Les cliniques de dons de sperme connaissent une forte demande actuellement.
Les cliniques de dons de sperme connaissent une forte demande actuellement.

Dons de sperme : la COVID-19 complique la vie des couples en attente

La pandémie a entraîné des difficultés chez certains couples en attente d’un don de sperme. En se pliant aux règlements de la santé publique, l’accès aux donneurs est devenu un vrai casse-tête.

Frédérique Lefebvre - Ce contenu est produit par les étudiants en ATM – Journalisme du Cégep de Jonquière.

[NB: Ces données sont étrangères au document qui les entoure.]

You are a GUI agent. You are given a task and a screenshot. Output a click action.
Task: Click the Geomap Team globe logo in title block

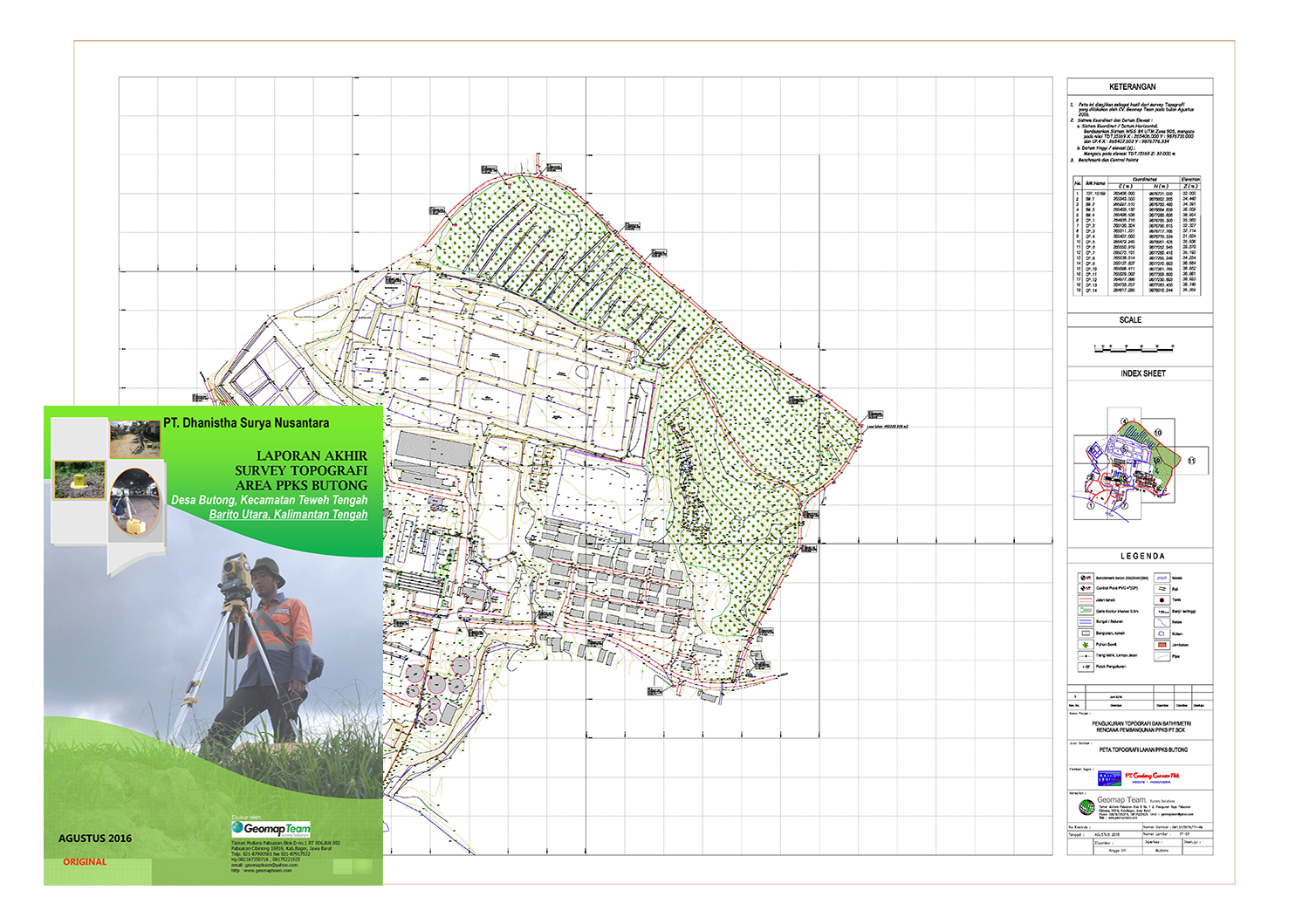click(1086, 806)
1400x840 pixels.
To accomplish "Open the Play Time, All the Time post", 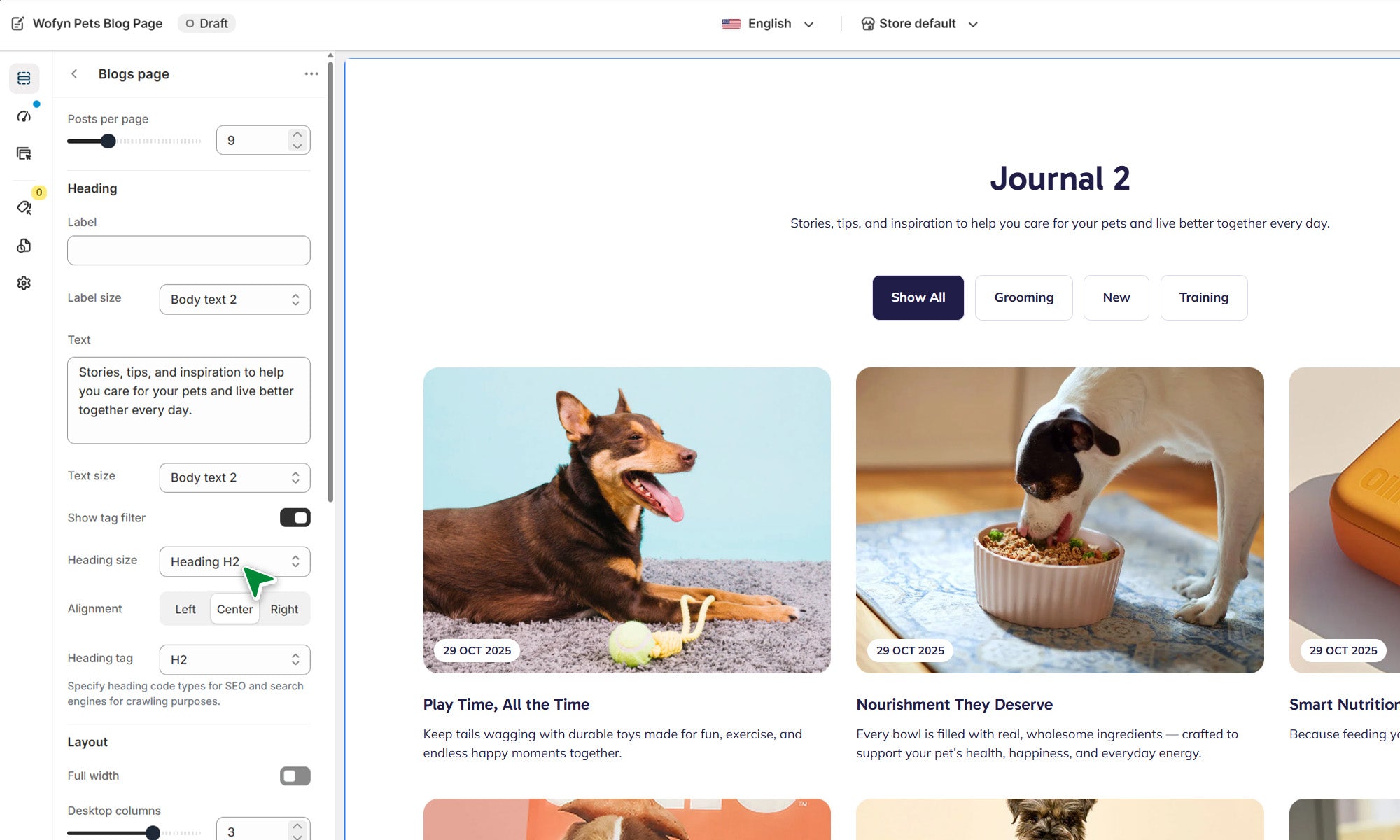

« En plus de la pandémie, durant trois mois les essais en clinique ont été arrêtés. En juin, j’ai eu la chance de faire mon troisième essai et il a fonctionné cette fois-ci, raconte Marie-Ève Gélinas. Cependant, ma conjointe n’était pas toujours autorisée à venir aux rendez-vous, et ce, même pour les suivis de grossesse, ce qui rendait les choses plus difficiles. »

Comme il est illégal au Canada de rémunérer les donneurs de sperme pour leur contribution, les banques de sperme s’approvisionnent également aux États-Unis. Toutefois, la pandémie a occasionné une certaine pénurie de donneurs.  Pour quelques couples le processus est devenu compliqué.

« On avait essayé nous-mêmes durant la pandémie de se faire livrer l’échantillon quand les cliniques ont fermé, mais ce n’était pas possible car ça se fait seulement en Ontario. Ça doit absolument passer en clinique, donc j’ai essayé de trouver un donneur québécois sur Facebook », Mme Gélinas.

En clinique une batterie de tests est demandée aux donneurs, tandis que pour le don artisanal, les familles prennent l’ampleur de la tâche à leurs risques et périls. Ci-haut figurent Marie-Ève Gélinas et sa femme.

Internet à la rescousse

À bout de ressources, ce n’est pas l’unique couple qui a décidé d’explorer la possibilité de dénicher un donneur autrement que par les canaux officiels.

Justine Deschênes Lauzon et sa femme ont opté pour le don artisanal et ont trouvé leur donneur sur le Web. « J’ai choisi le don artisanal, parce que monétairement c’est moins coûteux et que c’est plus naturel. Il faut se l’avouer, même si ce n’était pas en clinique avec le couvre-feu c’était difficile de voir le donneur. Mon ovulation était toujours en semaine et il habitait à une heure de chez moi, c’était un vrai casse-tête », a affirmé Justine.

Contrairement à ce que l’on peut penser, ce n’est pas l’entièreté des cliniques qui ont été touchées par la pandémie. « Nous sommes chanceux, ce n’est pas un phénomène que nous avons rencontré à la clinique », a avoué la conseillère en communication et marketing de la clinique Ovo, située à Montréal, Laurence Pagé.

Pour Justine et Marie-Eve l’attente aura tout de même porté ses fruits, car les deux femmes sont enceintes. Marie-Eve, pour sa part, a trouvé un bon samaritain en clinique et accouchera d’ici un mois.